Architecture students from the University of Cambridge have built a shantytown at the entrance to the Eden Project.
Architecture students from the University of Cambridge have built a shantytown at the entrance to the Eden Project.
Architecture sans Frontières, a Cambridge student society and part of an international network of architects engaging with developing countries, teamed up with the Eden Project last week for a five-day course entitled ‘Building Communities’. It was the first time such a course has been held in the UK.
The shantytown was built with waste materials from a new phase of building at the Eden Project. The contrast between the futuristic Biomes of Eden and the shacks, in which the majority of the world’s urban population live, was stark. Visitors to Eden peered into the shacks to see how one person’s waste becomes another person’s home.

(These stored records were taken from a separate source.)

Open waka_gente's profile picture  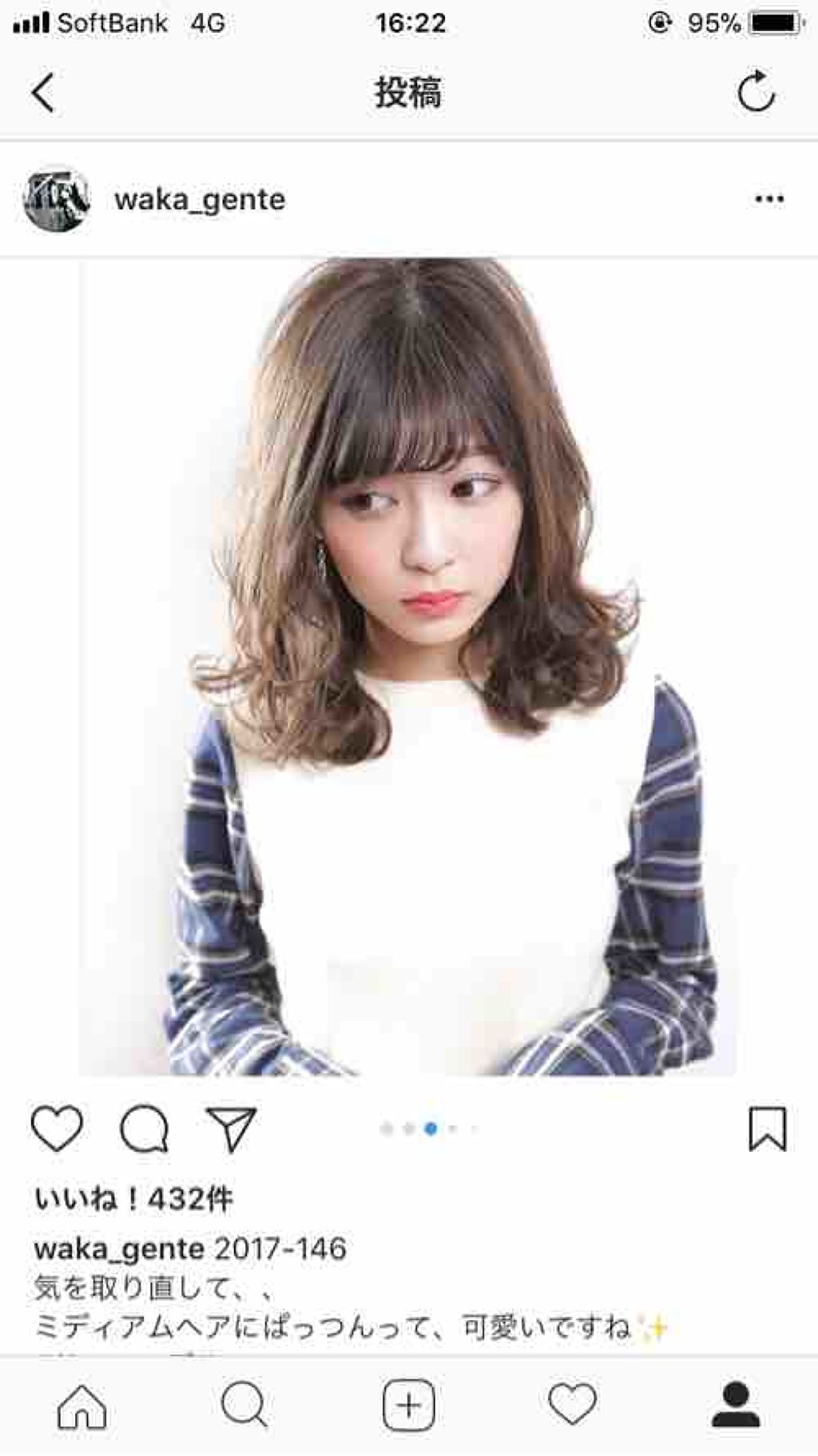[56, 200]
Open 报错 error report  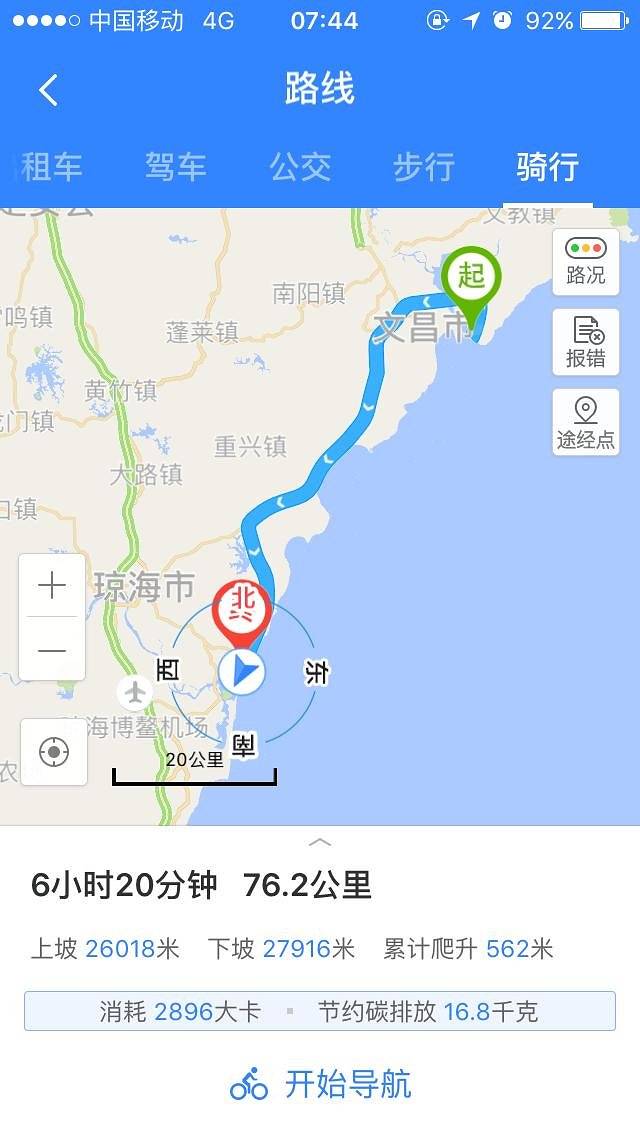[x=585, y=342]
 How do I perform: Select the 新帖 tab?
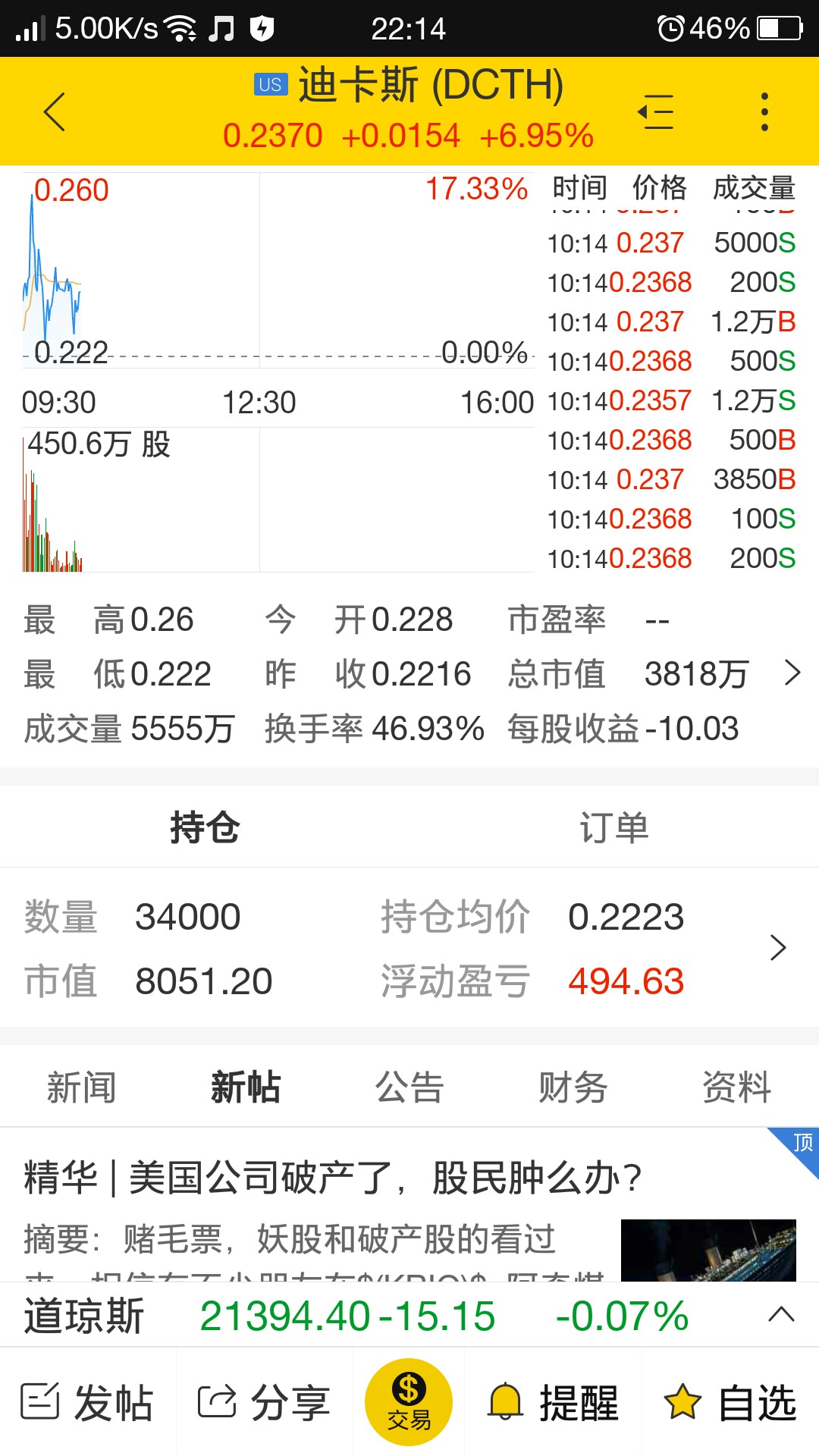tap(246, 1087)
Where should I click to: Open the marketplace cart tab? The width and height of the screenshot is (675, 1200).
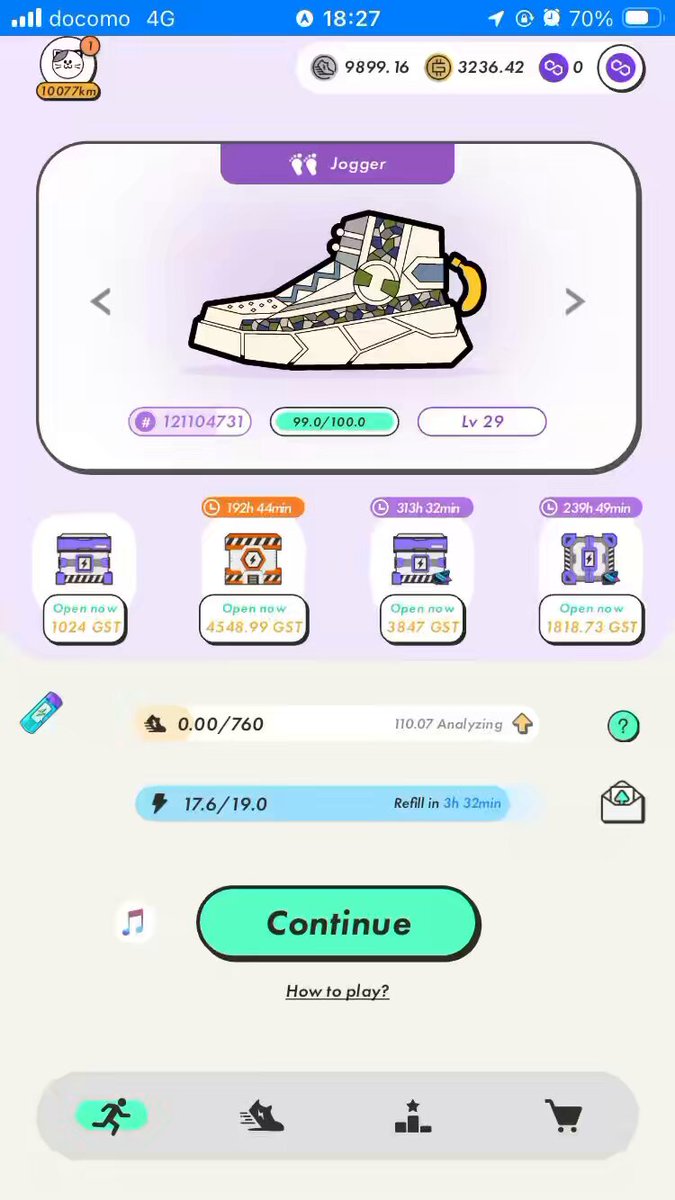(563, 1115)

The shack building exercise was just one of the learning exercises on the week-long course, which included seminars on technology, community planning, as a session on ‘Waste as an Asset’, lead by the Eden’s Sustainability Director, Chris Hines.
In this way, the course challenged the idea of ‘compartmentalised education’ where ‘first you learn, and then you do’. This course invited architects to do both, and to live in the shacks that they had built. The course also explored the technical responsibilities of professionals to ensure barriers to long-term community development are overcome.
The course was supported by the University of Cambridge Active Community Fund.